Text & Photo © CM Cordeiro 2014
I pondered the transportation mode from Gothenburg down south to Mölle.
”You could take a train, but it’s a little complicated to get there after you get off the train.” so I was warned.
Forty-five minutes by car backed with an excellent knowledge of the intricate network of roads (GPS will do too) from Helsingborg C train station is what it took to get to the once fishing village of Mölle, that today is nothing short of a Scandinavian riviera resort cum holiday-spa getaway.
The view of the harbour, is breathtaking.
Around since the Stone Age, the first mention of the place came from a Danish handwritten letter in 1491 now archived in Copenhagen, the author writing of a town named Myllæ.
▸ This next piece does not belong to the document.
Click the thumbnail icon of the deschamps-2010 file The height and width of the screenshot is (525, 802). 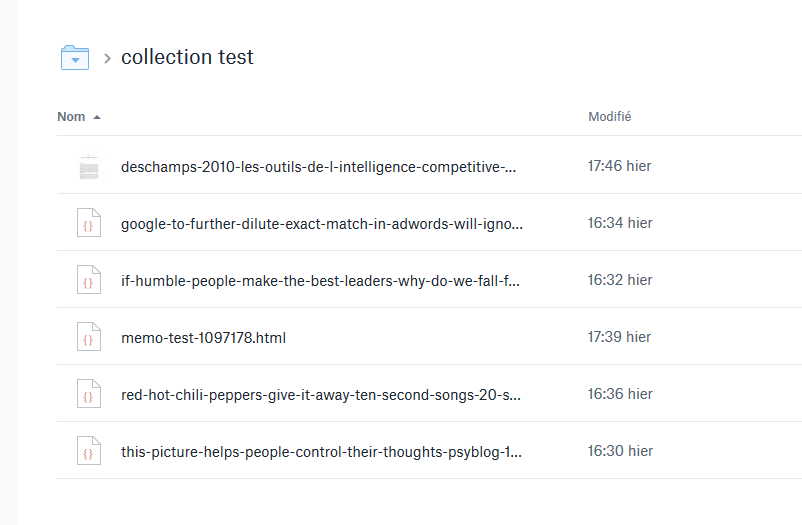point(89,167)
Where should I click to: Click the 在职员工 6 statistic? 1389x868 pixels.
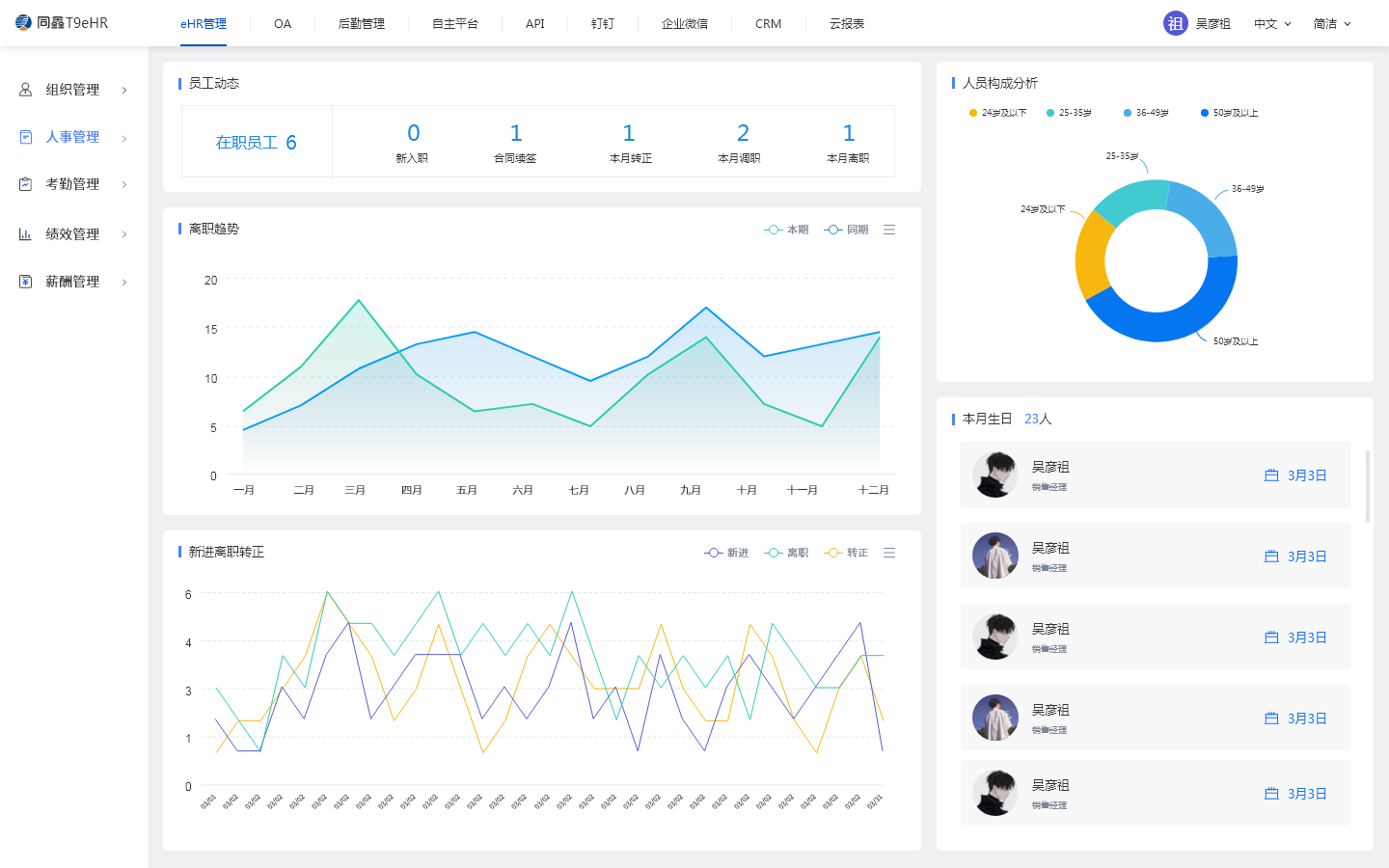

Since the 1500s, the town was a fishing village where in 1569, it consisted of just ten ’fishing houses’. About a century later, the number increased to twenty-two and then in 1800s, there were sixty-six such fishing houses.
Greeted by pure sunshine and azure skies upon arrival, I decided almost immediately, to walk from Mölle to neighbouring Brunnby with camera in hand to explore the lands.
But I soon found out that even in Sweden, there are degrees of tolerances for ’long walks’. When informed of my plans, the lady at the hotel reception counter took a sweep over me and said, ”You want to walk? No, you cannot do that.” She shook her head, ”Absolutely not.” I smiled at her concern, ”Why not wait for someone to drive with you?” she continued.
But walk, I did.
And by the time I returned to the hotel, it seemed that everyone who was there knew that the ’city girl’ (I was wearing heels) had gone out with camera in hand to take pictures of Swedish farmlands!
Half-way.
Their observation was correct. I was not dressed for walking.
And though the distance in itself isn’t far ca. 6 kms between Mölle and Brunnby, it was just about at the main road sign that marked the halfway point between the two places that I thought I would never make it to Brunnby. Just ahead of the road sign, a herd of cows stood grassing. The manner in which I became their object of intense curiosity as I struggled past them on inappropriate hooves with camera and lens in hand that might have looked like a very large eye to them, was a moment to remember. They stared at me far longer than I had stared at them.
It was something of a small miracle that I made it for breakfast the next morning. I also made it a point to note not to walk in unsuitable shoes again from Mölle to Brunnby, or rather, not to walk at all for the rest of my stay there, but to sit back, grab that hot chocolate that the in-house café at the hotel offered, and simply enjoy the view over the harbour.
It’s a beautiful place, this quaint once fishing village. With friendly cows.